Issues with ventilators across three major manufacturers—Philips, Baxter and Zoll—have led to a string of Class I recall notices from the FDA, the agency’s most severe level.
First, a serious problem with certain models of Philips Respironics’ BiPAP machines for people with obstructive sleep apnea, available for home use, has been linked to interruptions in therapy—potentially leading to hypoventilation, hypoxemia and respiratory failure. The FDA said it has received reports of 10 injuries and 7 deaths, from among tens of thousands of distributed systems.
The recall effort for the company’s BiPAP V30, A30 and A40 models includes updating their instructions; the devices do not need to be returned to the manufacturer.
According to the agency, a failure in the “Ventilator Inoperative” alarm may cause the machine to reboot intermittently for periods of five to 10 seconds and restart either with the patient’s settings or the factory defaults. The devices may also enter an inoperative state after three reboots within 24 hours.
Philips first notified users of the issue in late March, recommending that patients switch to an alternate device if the problem occurs where possible, and to make sure that the settings are correct—and that an optional hard reboot to restart the machine may temporarily restore function.

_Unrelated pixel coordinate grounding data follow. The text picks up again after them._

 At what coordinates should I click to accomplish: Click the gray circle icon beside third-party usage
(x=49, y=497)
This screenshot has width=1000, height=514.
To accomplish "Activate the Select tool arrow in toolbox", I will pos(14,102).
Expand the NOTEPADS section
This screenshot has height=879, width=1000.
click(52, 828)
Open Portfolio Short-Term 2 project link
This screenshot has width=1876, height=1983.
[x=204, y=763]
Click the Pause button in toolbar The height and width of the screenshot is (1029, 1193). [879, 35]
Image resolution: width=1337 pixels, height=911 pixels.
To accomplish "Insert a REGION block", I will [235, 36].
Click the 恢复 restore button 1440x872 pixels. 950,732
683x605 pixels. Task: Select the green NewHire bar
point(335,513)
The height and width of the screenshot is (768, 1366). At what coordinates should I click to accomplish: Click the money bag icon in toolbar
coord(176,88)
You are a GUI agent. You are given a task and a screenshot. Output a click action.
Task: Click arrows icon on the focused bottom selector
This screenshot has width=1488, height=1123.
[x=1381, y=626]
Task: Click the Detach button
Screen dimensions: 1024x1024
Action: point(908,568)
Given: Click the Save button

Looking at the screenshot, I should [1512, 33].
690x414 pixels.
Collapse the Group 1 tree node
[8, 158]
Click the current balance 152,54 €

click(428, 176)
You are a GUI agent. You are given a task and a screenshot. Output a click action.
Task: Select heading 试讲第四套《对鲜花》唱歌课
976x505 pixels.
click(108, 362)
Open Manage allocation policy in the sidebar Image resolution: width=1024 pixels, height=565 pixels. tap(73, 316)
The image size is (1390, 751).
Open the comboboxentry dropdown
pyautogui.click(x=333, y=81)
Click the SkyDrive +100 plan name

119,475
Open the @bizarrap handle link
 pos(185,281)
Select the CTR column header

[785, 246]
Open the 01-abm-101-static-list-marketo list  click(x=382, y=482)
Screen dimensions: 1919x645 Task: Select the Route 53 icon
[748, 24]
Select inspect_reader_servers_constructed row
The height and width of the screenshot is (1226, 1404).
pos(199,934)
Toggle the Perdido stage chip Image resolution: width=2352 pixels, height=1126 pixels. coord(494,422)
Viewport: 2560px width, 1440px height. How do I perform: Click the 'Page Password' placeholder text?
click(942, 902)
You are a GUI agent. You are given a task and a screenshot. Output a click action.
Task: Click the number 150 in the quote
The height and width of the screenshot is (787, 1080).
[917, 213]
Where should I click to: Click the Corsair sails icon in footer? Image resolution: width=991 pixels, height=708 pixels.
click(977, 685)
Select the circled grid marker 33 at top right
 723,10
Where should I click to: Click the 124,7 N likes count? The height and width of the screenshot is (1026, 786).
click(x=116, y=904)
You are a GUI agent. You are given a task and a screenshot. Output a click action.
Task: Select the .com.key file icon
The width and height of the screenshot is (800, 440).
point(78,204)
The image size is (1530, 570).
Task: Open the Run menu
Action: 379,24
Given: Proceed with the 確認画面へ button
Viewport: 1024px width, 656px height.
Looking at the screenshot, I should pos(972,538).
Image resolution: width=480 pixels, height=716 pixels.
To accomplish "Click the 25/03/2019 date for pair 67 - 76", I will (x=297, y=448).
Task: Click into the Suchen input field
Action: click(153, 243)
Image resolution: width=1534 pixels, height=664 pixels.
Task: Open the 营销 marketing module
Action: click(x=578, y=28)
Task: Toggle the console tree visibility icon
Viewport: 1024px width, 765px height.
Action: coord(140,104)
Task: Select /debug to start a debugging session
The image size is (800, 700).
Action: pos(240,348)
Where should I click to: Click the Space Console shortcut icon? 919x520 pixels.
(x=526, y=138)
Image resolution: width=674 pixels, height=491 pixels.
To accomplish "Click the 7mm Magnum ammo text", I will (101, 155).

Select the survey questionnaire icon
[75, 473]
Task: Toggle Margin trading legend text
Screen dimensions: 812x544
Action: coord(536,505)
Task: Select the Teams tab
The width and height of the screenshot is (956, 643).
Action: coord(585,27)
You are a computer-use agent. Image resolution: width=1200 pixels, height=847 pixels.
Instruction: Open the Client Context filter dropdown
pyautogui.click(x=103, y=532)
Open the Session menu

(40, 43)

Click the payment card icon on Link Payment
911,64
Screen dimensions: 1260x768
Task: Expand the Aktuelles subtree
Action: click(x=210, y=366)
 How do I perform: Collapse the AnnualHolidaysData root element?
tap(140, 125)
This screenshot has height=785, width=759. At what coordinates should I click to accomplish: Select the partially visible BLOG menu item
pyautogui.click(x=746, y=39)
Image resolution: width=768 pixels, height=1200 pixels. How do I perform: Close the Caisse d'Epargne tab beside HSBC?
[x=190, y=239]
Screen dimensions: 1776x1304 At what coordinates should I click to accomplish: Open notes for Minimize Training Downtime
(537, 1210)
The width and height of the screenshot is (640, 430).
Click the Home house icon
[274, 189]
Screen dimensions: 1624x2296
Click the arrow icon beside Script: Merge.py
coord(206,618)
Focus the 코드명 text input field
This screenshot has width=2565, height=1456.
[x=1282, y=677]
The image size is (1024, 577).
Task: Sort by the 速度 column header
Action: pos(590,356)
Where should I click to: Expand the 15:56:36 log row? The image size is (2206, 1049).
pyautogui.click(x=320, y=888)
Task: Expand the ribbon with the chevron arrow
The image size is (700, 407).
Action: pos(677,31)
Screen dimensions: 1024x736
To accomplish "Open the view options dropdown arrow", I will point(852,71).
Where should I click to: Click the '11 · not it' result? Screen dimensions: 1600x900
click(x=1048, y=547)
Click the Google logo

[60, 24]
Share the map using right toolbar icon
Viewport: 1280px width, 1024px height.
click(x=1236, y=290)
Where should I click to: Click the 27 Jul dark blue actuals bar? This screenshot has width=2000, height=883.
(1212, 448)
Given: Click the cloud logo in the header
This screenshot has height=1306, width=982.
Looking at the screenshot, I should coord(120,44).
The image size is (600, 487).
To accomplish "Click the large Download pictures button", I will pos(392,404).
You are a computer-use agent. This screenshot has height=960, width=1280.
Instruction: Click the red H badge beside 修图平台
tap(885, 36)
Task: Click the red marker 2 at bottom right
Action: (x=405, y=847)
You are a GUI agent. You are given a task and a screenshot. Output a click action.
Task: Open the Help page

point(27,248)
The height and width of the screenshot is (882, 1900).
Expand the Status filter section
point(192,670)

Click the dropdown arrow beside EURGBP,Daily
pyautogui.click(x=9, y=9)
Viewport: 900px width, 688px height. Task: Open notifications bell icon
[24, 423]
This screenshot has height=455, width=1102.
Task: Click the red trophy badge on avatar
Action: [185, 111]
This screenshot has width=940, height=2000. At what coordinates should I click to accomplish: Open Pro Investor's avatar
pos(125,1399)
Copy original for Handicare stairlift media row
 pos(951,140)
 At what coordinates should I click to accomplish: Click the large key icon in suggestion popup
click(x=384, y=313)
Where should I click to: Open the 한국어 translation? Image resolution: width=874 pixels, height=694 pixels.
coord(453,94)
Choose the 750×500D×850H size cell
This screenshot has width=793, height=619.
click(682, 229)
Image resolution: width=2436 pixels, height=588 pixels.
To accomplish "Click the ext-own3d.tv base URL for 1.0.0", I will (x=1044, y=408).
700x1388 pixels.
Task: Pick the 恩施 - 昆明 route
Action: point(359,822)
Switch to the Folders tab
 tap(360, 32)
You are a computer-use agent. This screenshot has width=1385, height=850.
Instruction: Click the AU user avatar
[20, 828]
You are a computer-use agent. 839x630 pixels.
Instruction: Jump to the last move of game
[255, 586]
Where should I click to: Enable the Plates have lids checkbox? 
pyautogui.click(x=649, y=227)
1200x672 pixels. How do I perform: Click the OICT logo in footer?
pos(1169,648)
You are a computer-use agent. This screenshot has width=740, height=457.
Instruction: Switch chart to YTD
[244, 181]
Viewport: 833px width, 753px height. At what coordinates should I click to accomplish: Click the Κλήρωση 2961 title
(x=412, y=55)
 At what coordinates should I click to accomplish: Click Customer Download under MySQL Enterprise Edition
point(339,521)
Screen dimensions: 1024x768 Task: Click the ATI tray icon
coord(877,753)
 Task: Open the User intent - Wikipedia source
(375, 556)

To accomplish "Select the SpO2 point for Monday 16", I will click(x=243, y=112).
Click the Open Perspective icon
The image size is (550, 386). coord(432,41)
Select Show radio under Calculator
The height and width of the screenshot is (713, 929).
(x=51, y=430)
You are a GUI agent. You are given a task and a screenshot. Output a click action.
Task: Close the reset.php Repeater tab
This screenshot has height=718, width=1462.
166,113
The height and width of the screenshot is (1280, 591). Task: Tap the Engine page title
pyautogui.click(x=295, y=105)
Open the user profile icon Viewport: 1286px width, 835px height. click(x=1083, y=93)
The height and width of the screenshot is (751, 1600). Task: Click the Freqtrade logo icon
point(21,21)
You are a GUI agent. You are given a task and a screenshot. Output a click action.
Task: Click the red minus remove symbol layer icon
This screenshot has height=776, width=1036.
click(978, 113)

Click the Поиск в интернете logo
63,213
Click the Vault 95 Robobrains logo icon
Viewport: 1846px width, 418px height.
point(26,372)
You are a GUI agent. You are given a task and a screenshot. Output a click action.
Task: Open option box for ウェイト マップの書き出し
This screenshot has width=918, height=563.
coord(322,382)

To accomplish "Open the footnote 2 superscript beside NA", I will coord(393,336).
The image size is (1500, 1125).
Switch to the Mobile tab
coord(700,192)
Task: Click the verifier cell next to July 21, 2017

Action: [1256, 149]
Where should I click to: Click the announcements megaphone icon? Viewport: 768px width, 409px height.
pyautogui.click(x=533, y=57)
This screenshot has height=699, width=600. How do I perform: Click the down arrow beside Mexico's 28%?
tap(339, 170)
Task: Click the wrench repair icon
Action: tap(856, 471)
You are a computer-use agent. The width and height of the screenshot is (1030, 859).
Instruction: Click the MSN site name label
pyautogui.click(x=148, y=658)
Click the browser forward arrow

Meanwhile, a separate recall notice has focused on Philips’ OLA+ Ventilator, also known as OmniLab Advanced+, designed for hospitals and sleep laboratories—where failures in the “Ventilator Inoperative” alarm have been linked to 15 reported injuries and one death, the agency said. Philips plans to update the approximately 10,000 distributed OLA+ machines with a software patch.
At Baxter Healthcare, the company notified healthcare providers in late May of a potential issue with the battery charger dongles for its Life2000 ventilator, with about 2,500 in use nationwide, which can cause the system to either fail to charge or charge intermittently.
Baxter said the battery chargers should be inspected for damage and replaced if needed, and that patients may continue to use the system once there is confirmation that the battery is charging correctly.
Finally, Zoll Medical is updating the instruction manuals for its 731 series of ventilators, which includes the AEV, EMV+ and Eagle II models. The portable machines are used in hospitals and patient transport.
The company said it will update the operator’s guide and quick reference materials to make it clear how far the ventilator should be placed from an MRI machine, based on the strength of the magnetic field. Previously missing details could lead to users placing the devices too close, potentially triggering ventilator alarms or causing a malfunction, the FDA said. The agency reported no connected injuries or deaths.
Editor's Note: This story has been updated, following the FDA's July 10 correction of its figures regarding the number of injuries and deaths associated with the Philips BiPAP recalls. The agency previously listed 952 injuries and 65 deaths; the updated total is 894 malfunctions, with 10 injuries and 7 deaths.